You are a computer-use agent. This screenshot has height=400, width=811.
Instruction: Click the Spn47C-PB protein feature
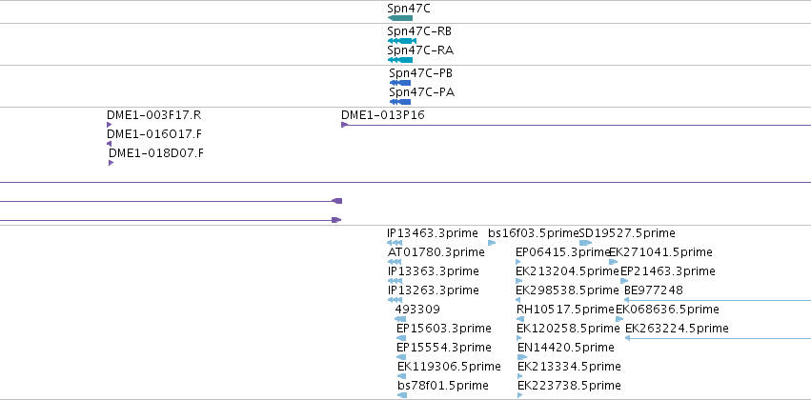point(400,83)
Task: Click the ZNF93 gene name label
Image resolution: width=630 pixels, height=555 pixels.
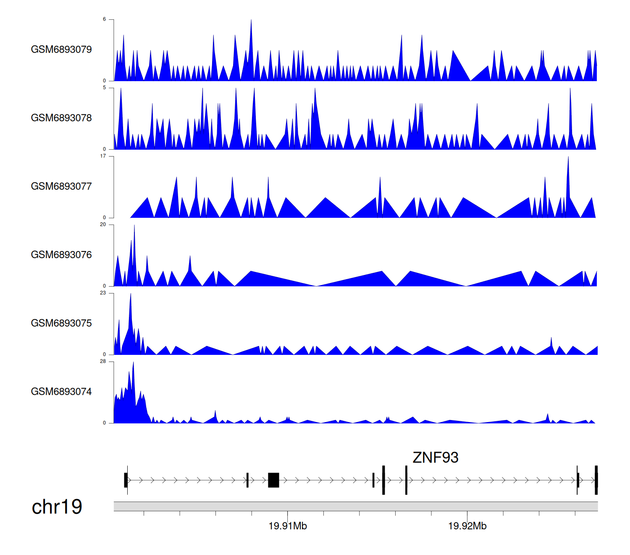Action: [435, 457]
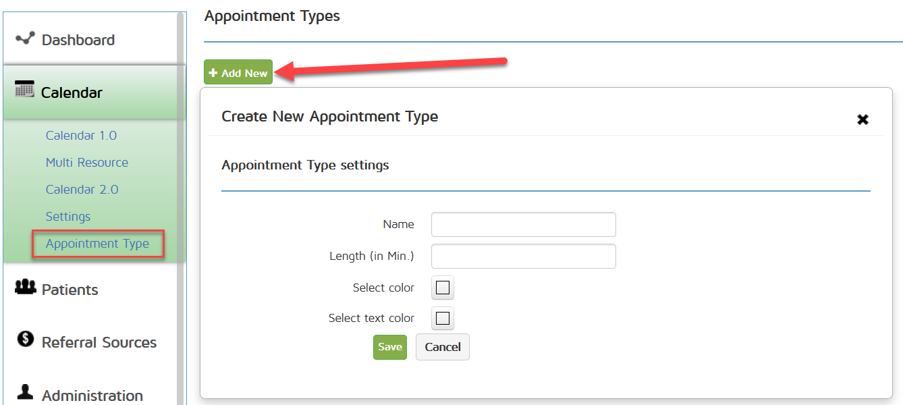Click the Patients group icon

(x=25, y=288)
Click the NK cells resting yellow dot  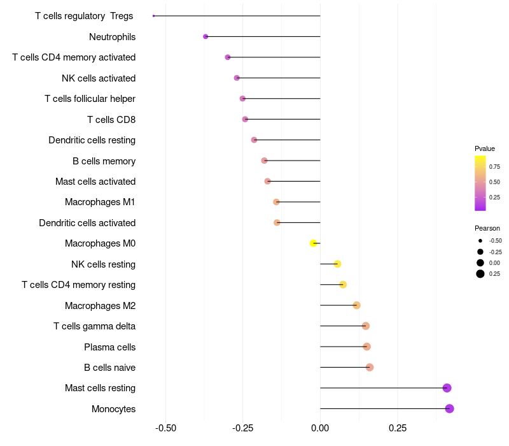click(x=337, y=264)
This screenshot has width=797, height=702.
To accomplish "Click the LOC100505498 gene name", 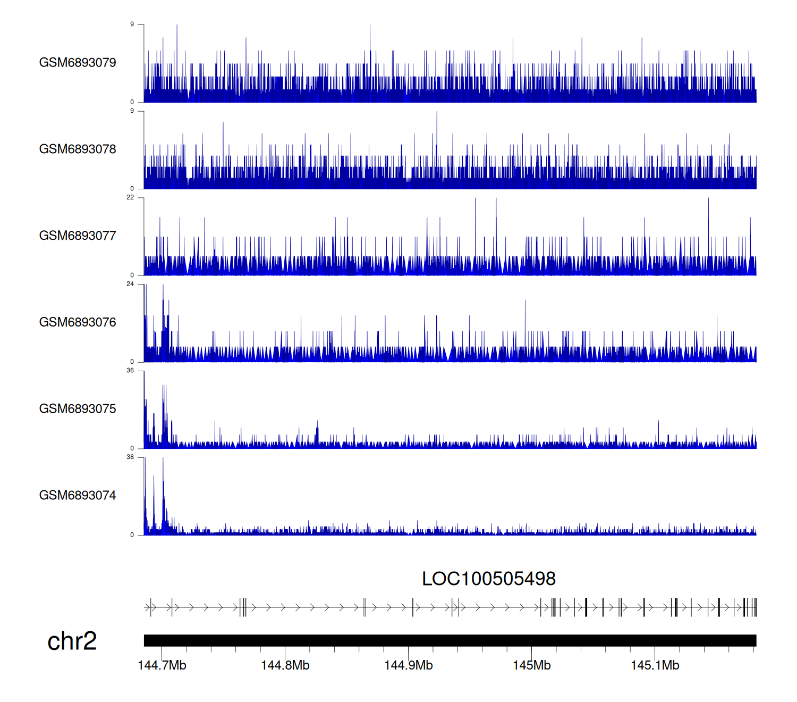I will (488, 579).
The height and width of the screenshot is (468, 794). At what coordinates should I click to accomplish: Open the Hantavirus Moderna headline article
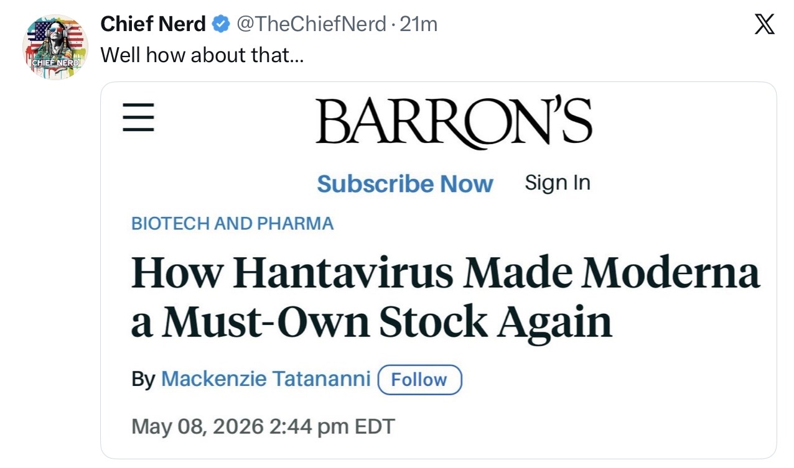pos(446,297)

--------

Exercise:
Read through the data above. Report each line that has the word "This".

Task response:
You are a computer-use agent. This screenshot has height=400, width=811.
This screenshot has width=797, height=702.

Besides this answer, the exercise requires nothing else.